Interview with Ross Greenwood, Money News

Subjects: Sulawesi earthquake and tsunami; Banking Royal Commission interim report; ASIC; Final Budget Outcome; and energy prices.

ROSS GREENWOOD:

It’s such a serious situation, of course, the Government no doubt will respond. I know one of those people who will be amongst our Cabinet will be considering what sought of aid Australia can provide, is our Treasurer Josh Frydenberg who is on the line right now. Many thanks for your time, Josh.

JOSH FRYDENBERG:

Nice to be with you.

ROSS GREENWOOD:

Have you discussed this with the Prime Minister and the Cabinet at this stage?

JOSH FRYDENBERG:

Look, I continue to talk to the Prime Minister about all manner of issues including the tragedy in Indonesia and we have a wonderfully close and important relationship with our near neighbour and we will continue to support them in any way we can, particularly through these tragic circumstances.

ROSS GREENWOOD:

Has there been any discussion as to what assistance or aid Indonesia has been called for or needs at this time?

JOSH FRYDENBERG:

I know the Prime Minister has been in touch with the Indonesian President and I will leave it to him and the Foreign Minister to respond in due course.

ROSS GREENWOOD:

So it is a serious situation and no doubt resources from Australia will be required at some stage.

I want to also take you to clearly some of the issues of the day.
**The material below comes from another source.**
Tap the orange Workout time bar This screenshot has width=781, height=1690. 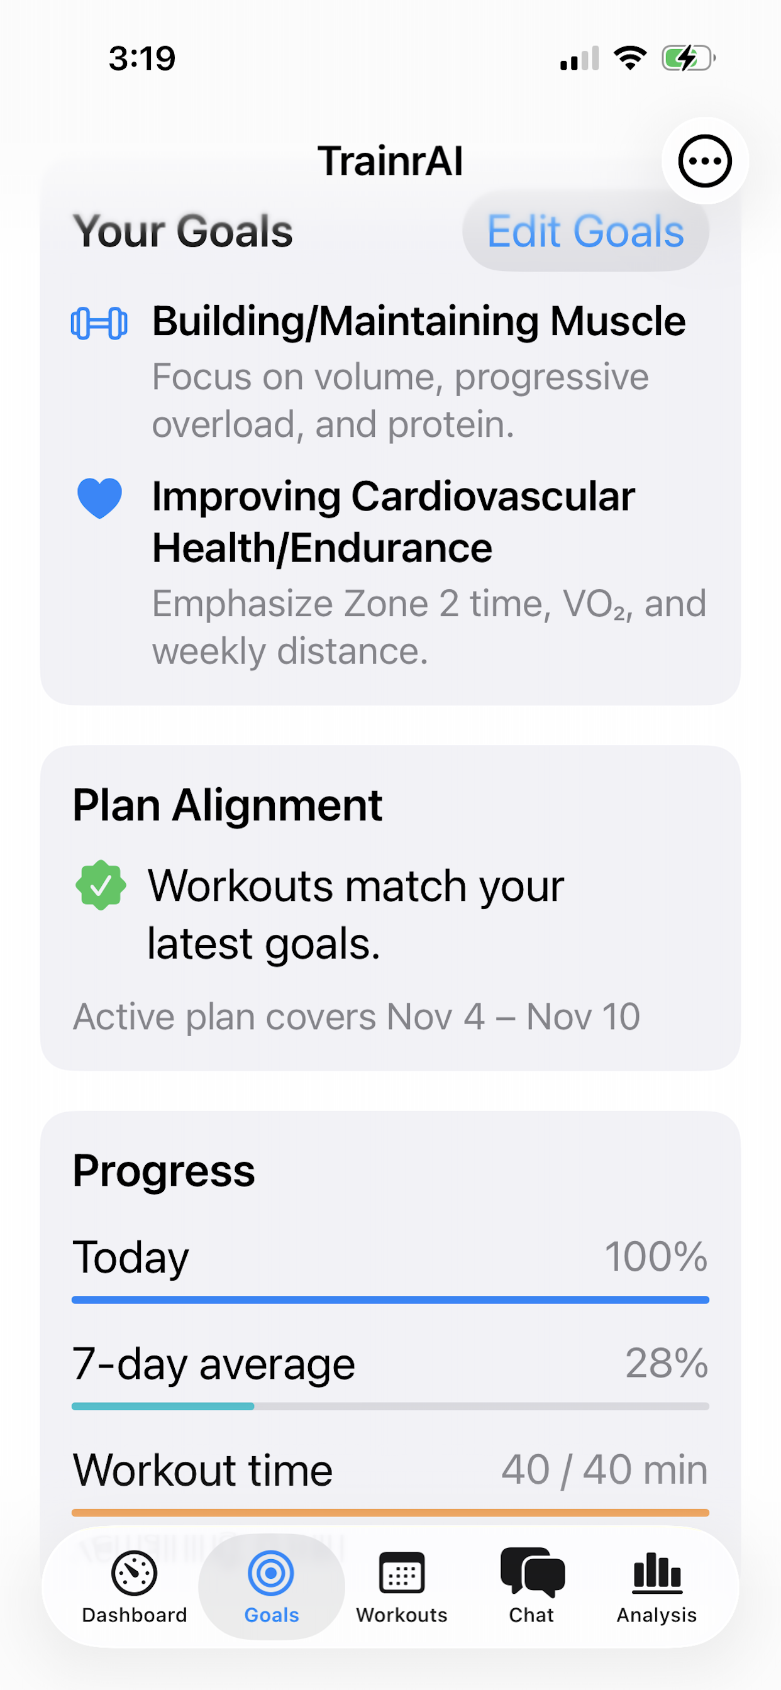click(391, 1512)
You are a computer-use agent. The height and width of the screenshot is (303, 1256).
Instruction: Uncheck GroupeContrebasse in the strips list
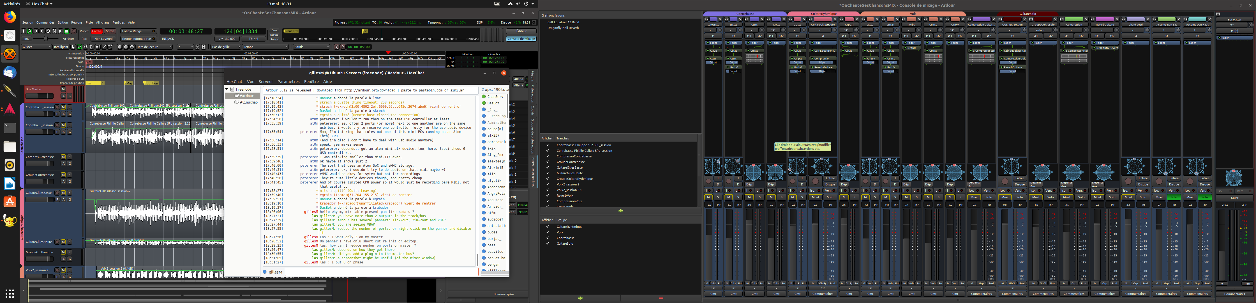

I note today that property prices continue to fall in the major capital cities, Melbourne and Sydney, which as a result some would suggest of regulatory action taken by financial regulators to cool down housing markets. Have they done the right thing or are there any dangers – these property markets could over shoot and have an impact on the broader economy?

JOSH FRYDENBERG:

Well, as you know APRA took action in response to investor loans in the residential market and I think we have seen prices come back down to a sustainable level. That being said, we continue to watch the housing market and certainly Bill Shorten’s new property tax with his attack on negative gearing will not help people maintain the value in their homes and that is a real danger for them.

ROSS GREENWOOD:

Okay, but given what you have heard in the Royal Commission and in particular the response of regulators, both APRA the banking regulator and ASIC the corporate regulator, given the fact that APRA now has now put out these policies to try and cool down housing markets, do you have confidence in APRA and its actions given what you have had with the regulators response in the Royal Commission?  

JOSH FRYDENBERG:

I do have confidence in our regulators but I do think they need to do better, and that was a clear message out of Commissioner Hayne’s interim report. It had a very strong message, particularly for ASIC, that they should not be pursuing negotiation at the expense of litigation when it comes to providing proper enforcement of the laws that we have.

ROSS GREENWOOD:

They were soft, weren’t they? That is the real conclusion of the Royal Commission and this interim report, that they weren’t prepared to take on the biggest in town, they negotiated around them because they were fearful of or didn’t have the resources to take on the legal action that other agencies like the ACCC might have taken on.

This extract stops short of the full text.